Francesca De AndrèOttenuta una discreta popolarità grazie alle doti di cantante (?) e alla relazione con l’ex Uomini e Donne Daniele Interrante, Francesca De Andrè (figlia di Cristiano e nipote di uno dei più grandi cantautori della storia d’Italia, Fabrizio) si è raccontata a ‘Domenica Live’, mostrando al pubblico aspetti intimi (e tendenzialmente drammatici) della propria vita.

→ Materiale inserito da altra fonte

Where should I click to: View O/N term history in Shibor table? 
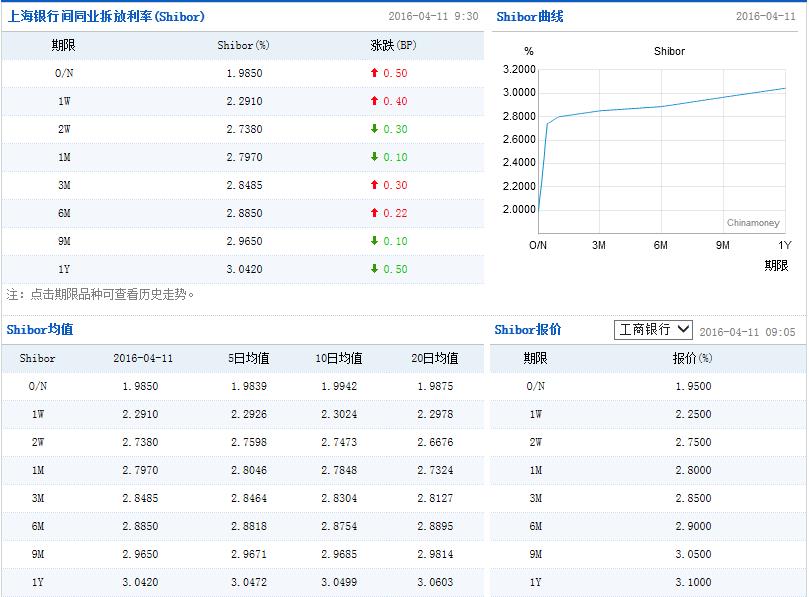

La gran parte dell’intervista è dedicata ai ricordi d’infanzia. Una infanzia quantomeno difficile, a giudicare dalle parole della ragazza (che grazie a questa intervista ha ottenuto una popolarità web assolutamente importante, risultando tra i personaggi più ricercati d’inizio settimana): “I miei genitori si sono separati quando avevo tre anni, sono scappata di casa quando ne avevo quindici. Mia madre è spagnola, è venuta in Italia e si è ritrovata da sola con tre bambini, ho un fratello gemello e una sorella, senza nessuno che le potesse dare una mano”.

Con il passare degli anni, i rapporti tra Francesca De Andrè e la madre sono diventati ingestibili, costringendo il giudice minorile ad affidare la (allora) ragazzina al padre Cristiano: “La ringrazio perché mi ha fatto crescere con un’educazione rigida che mi ha aiutato ad essere la donna che sono, però non potevo più vivere con lei. Alla fine è intervenuto il giudice minorile e sono stata affidata a mio padre ma sono stata con lui solo quattro mesi ed è stato tragico perché mio padre non era abituato ad avere figli in casa ed era troppo libertino per gestirmi”.

E così, Francesca De André è finita in orfanotrofio: “Quindi sono finita a casa Nazareth, un orfanotrofio del comune di Milano”. Un ambiente, come immaginabile, difficile da vivere, tra assistente sociali di “una cattiveria tremenda” e compagne che “creavano un po’ di nonnismo”. Per di più, la De Andrè racconta: “Nessuno dei miei parenti è mai venuto a trovarmi. Nemmeno una chiamata per sapere come stessi”.

Con gli anni, Francesca si è riavvicinata al padre, ma certe ferite – come lei stessa ha sottolineato – non si potranno mai rimarginare.